(Records of interface elements)

--- begin ---

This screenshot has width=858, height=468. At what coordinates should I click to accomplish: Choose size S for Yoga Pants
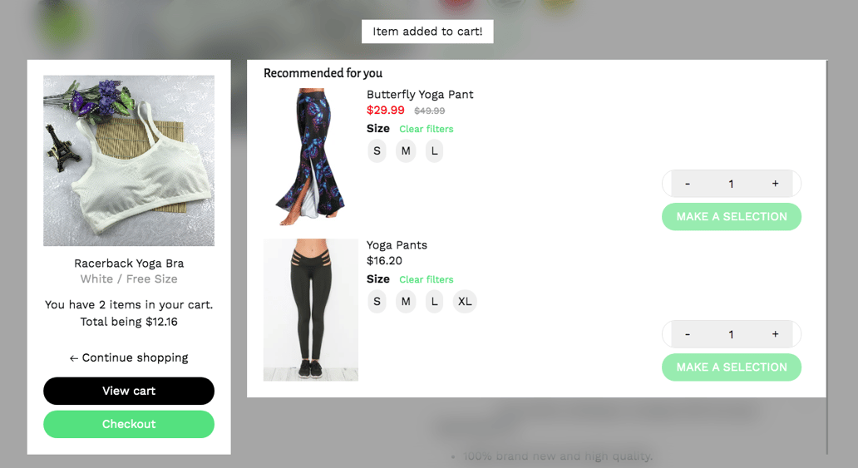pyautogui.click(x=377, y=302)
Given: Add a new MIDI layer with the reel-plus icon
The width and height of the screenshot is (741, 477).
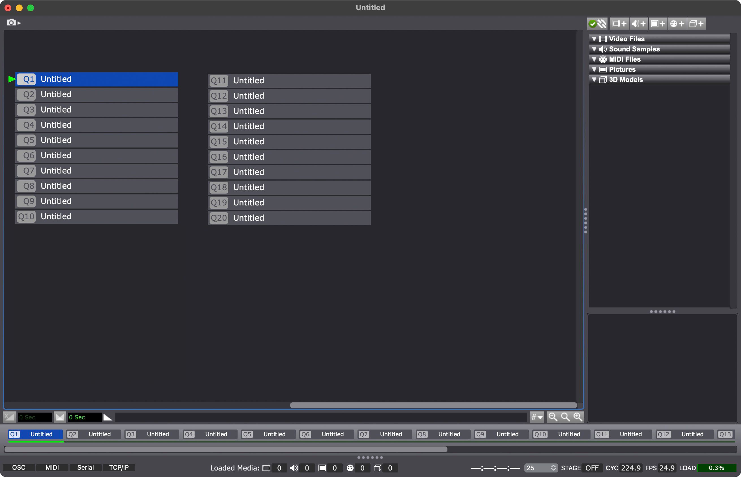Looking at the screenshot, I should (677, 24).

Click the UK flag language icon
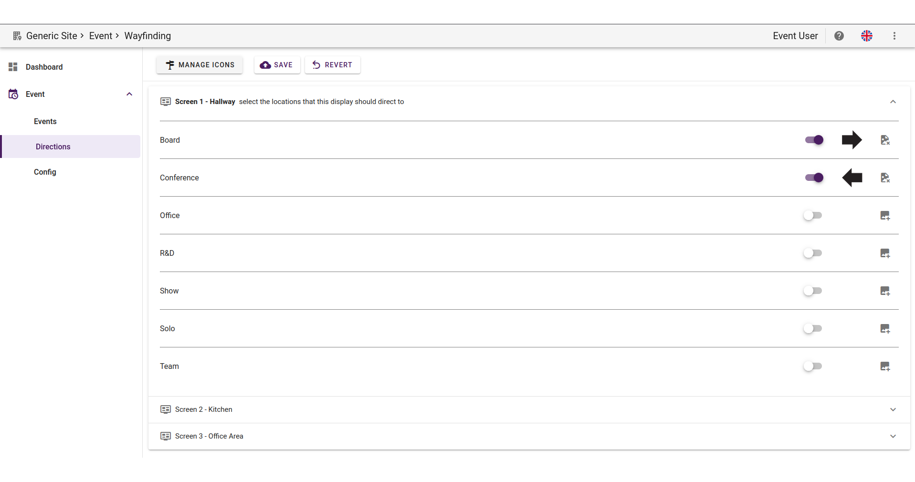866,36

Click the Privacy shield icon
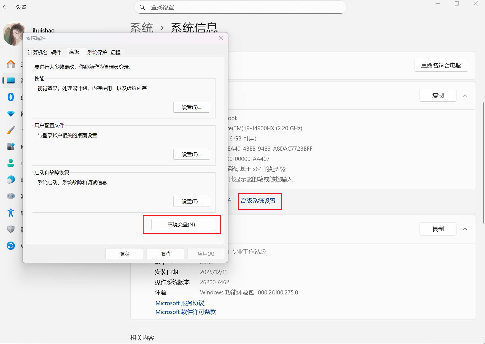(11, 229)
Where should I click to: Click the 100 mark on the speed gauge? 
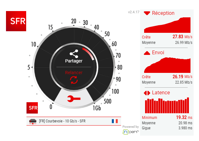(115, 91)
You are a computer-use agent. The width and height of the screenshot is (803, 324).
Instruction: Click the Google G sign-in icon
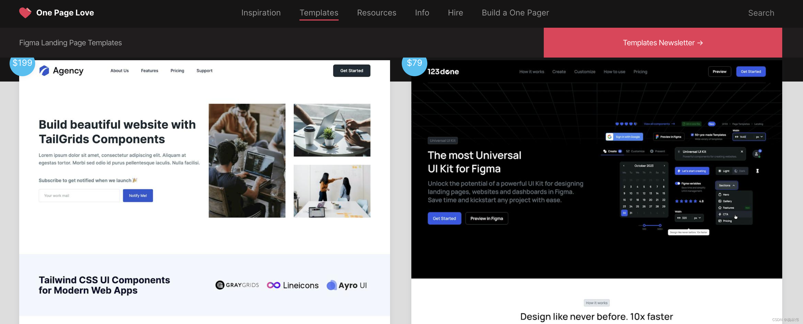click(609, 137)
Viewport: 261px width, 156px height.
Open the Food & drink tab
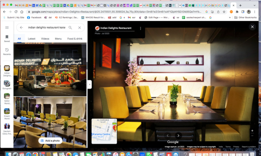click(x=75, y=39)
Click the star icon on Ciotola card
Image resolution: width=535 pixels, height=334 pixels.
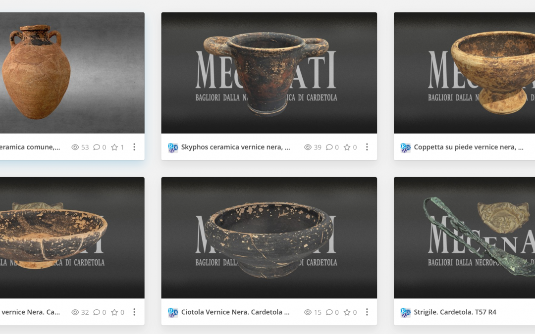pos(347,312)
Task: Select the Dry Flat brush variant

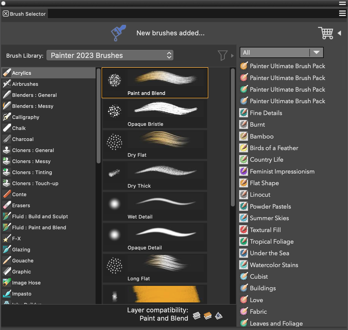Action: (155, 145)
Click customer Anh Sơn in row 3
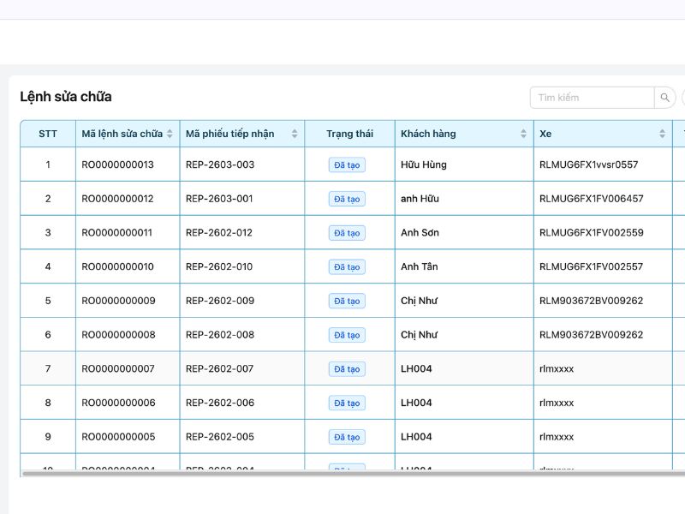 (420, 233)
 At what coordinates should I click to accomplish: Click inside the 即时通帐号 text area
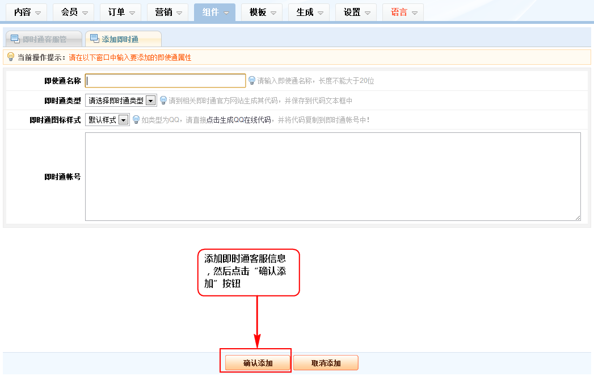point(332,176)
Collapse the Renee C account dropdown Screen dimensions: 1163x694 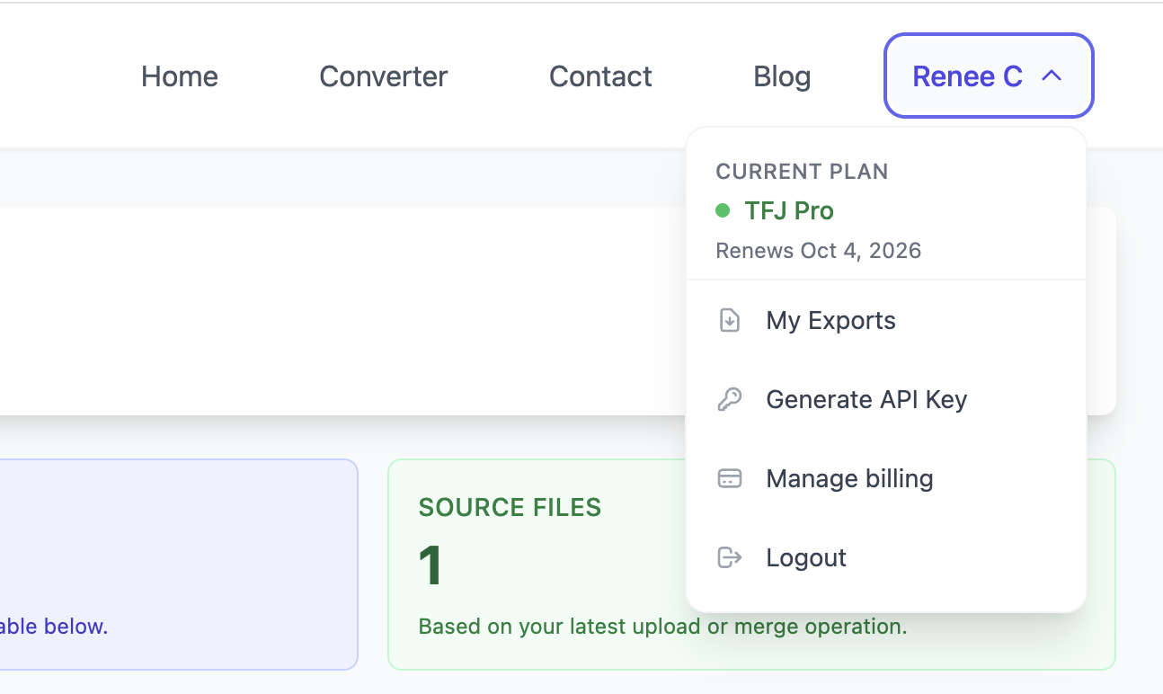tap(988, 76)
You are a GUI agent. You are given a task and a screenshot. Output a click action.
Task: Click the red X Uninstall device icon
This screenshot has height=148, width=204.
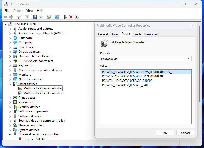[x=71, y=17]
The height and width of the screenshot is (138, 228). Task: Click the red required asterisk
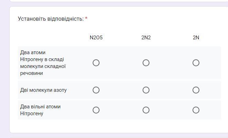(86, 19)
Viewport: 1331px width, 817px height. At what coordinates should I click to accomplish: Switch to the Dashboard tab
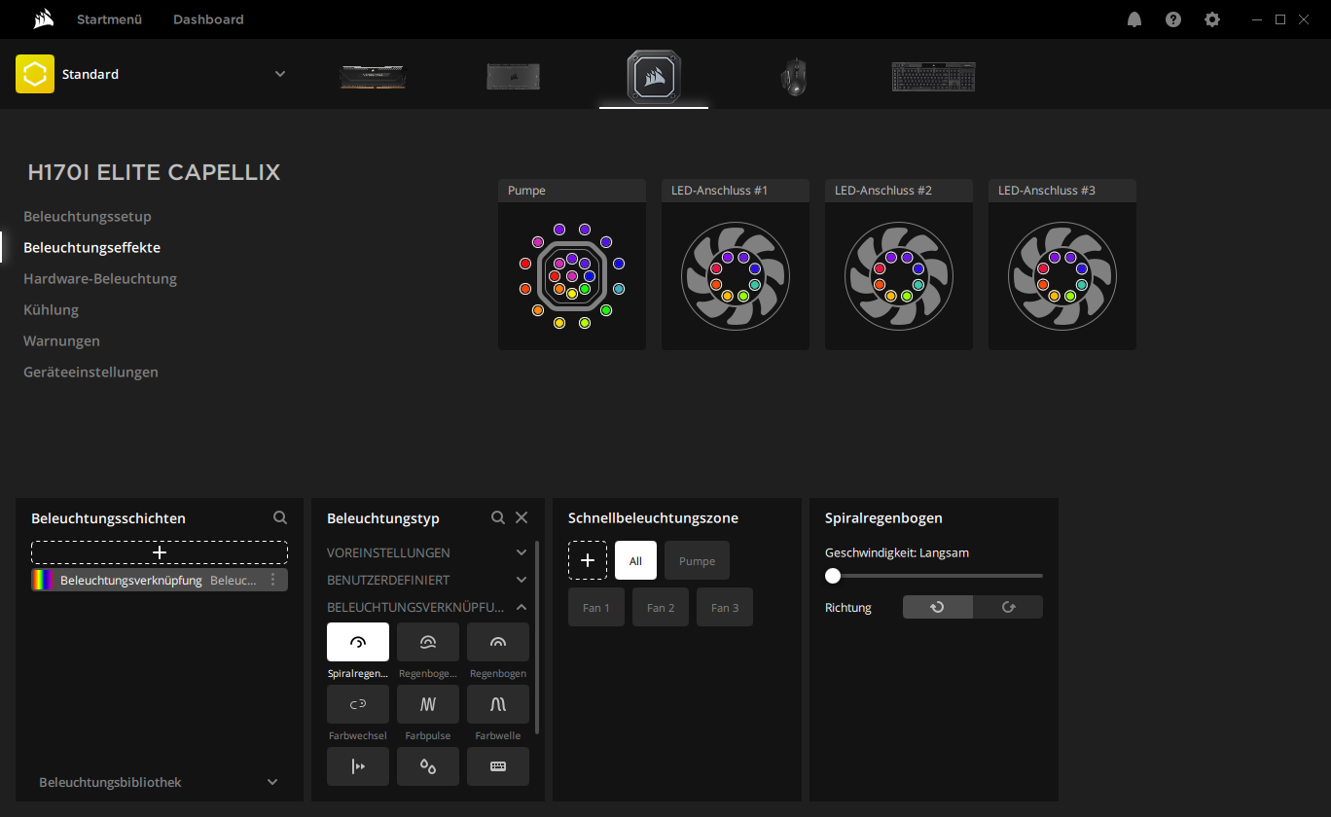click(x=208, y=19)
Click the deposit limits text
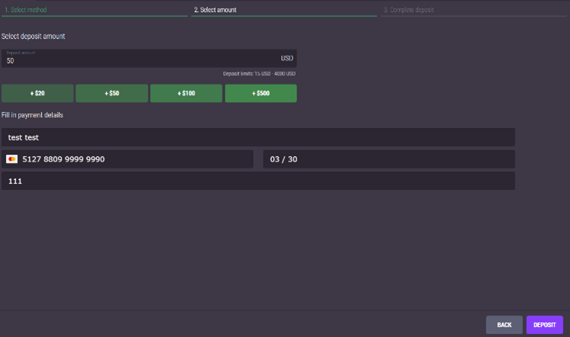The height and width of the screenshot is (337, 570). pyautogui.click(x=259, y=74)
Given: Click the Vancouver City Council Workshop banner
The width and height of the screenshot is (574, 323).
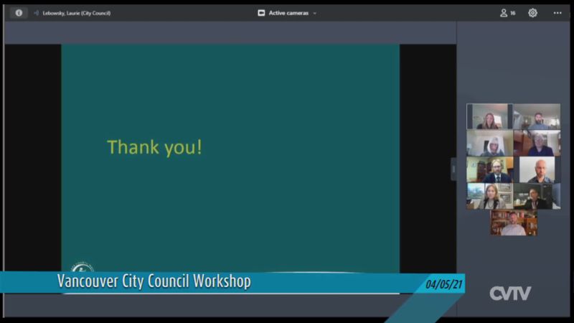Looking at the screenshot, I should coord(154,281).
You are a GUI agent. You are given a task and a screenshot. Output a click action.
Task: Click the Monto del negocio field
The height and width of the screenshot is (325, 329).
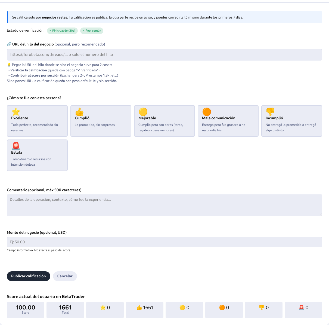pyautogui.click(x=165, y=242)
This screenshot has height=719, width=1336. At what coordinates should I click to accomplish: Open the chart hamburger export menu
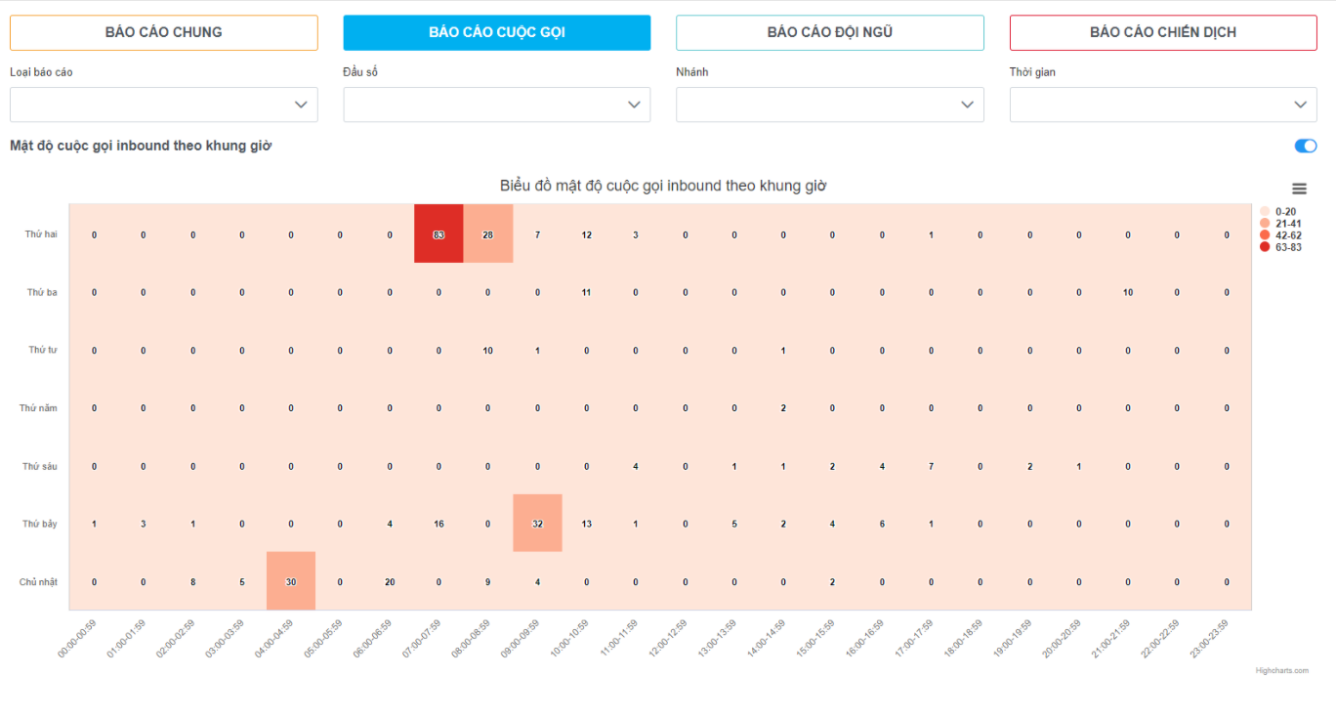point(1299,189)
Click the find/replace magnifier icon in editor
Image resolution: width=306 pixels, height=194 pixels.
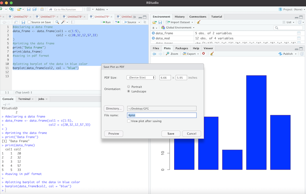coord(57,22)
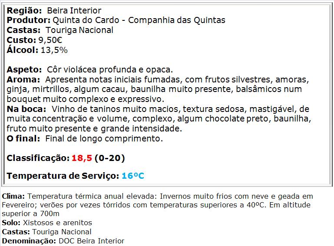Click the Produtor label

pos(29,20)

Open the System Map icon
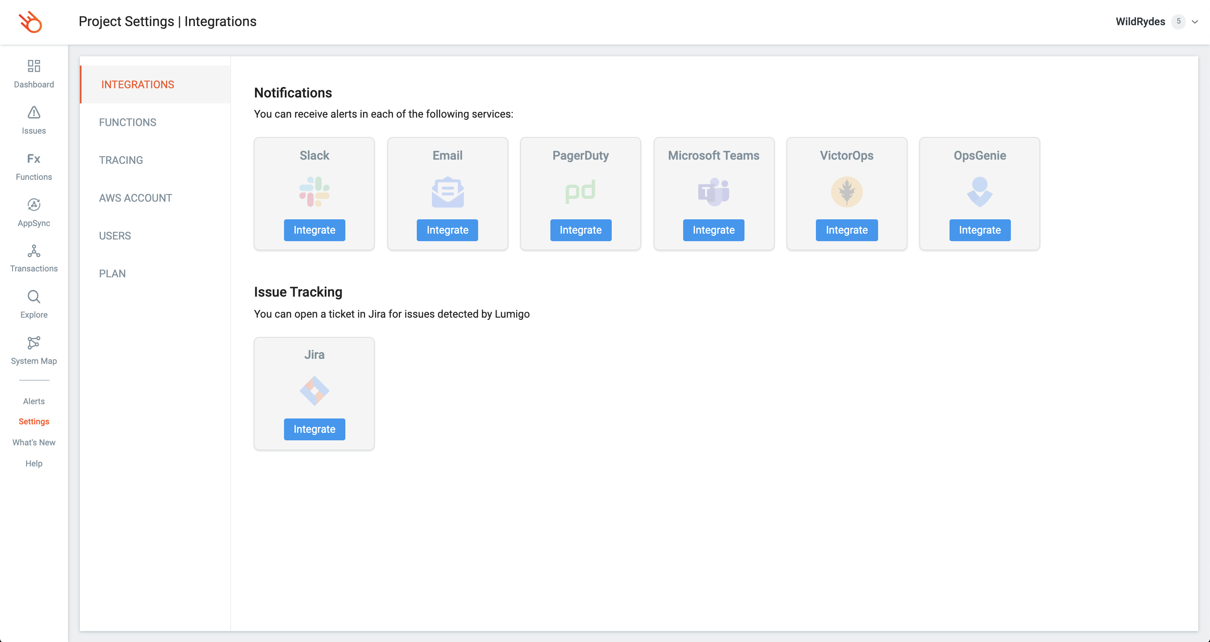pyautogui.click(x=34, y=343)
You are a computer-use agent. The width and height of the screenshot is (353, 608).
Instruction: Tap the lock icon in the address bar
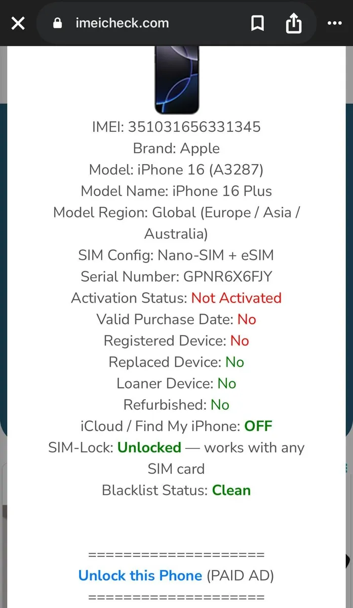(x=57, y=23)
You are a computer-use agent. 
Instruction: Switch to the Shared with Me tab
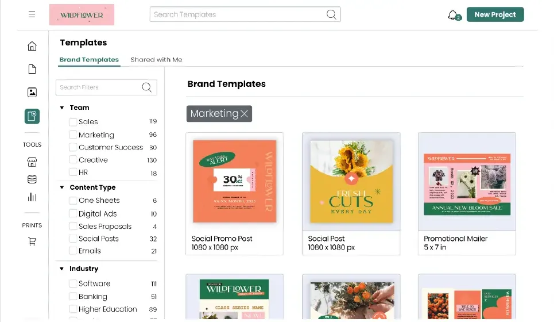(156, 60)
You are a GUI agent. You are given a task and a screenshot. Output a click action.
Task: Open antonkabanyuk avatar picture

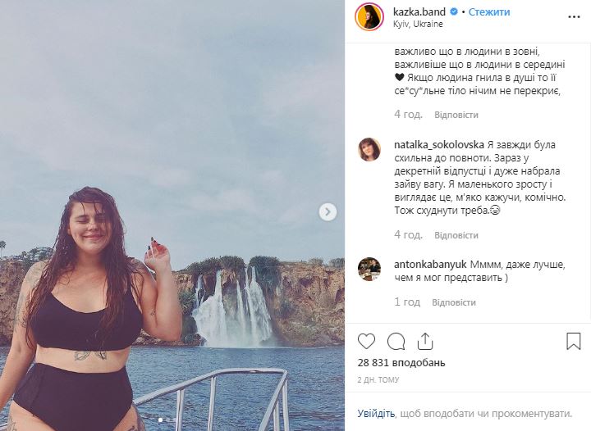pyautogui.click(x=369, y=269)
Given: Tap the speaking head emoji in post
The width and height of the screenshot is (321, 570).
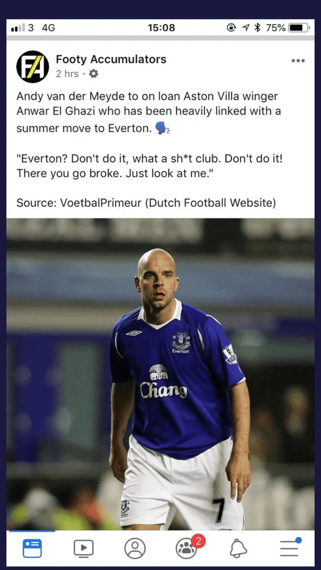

--- end ---

Can you write out, word for word, the lines of the material starting at the line containing "Given: Click the" and ending at the line containing "pyautogui.click(x=165, y=242)", leaving out the pictures?

### RESPONSE FOR THIS EXERCISE
Given: Click the Vancouver City Council Workshop banner
The width and height of the screenshot is (574, 323).
Looking at the screenshot, I should coord(154,281).
You are a GUI agent. You are given a task and a screenshot. Output a click action.
Task: Click the Monto del negocio field
The height and width of the screenshot is (325, 329).
pyautogui.click(x=165, y=242)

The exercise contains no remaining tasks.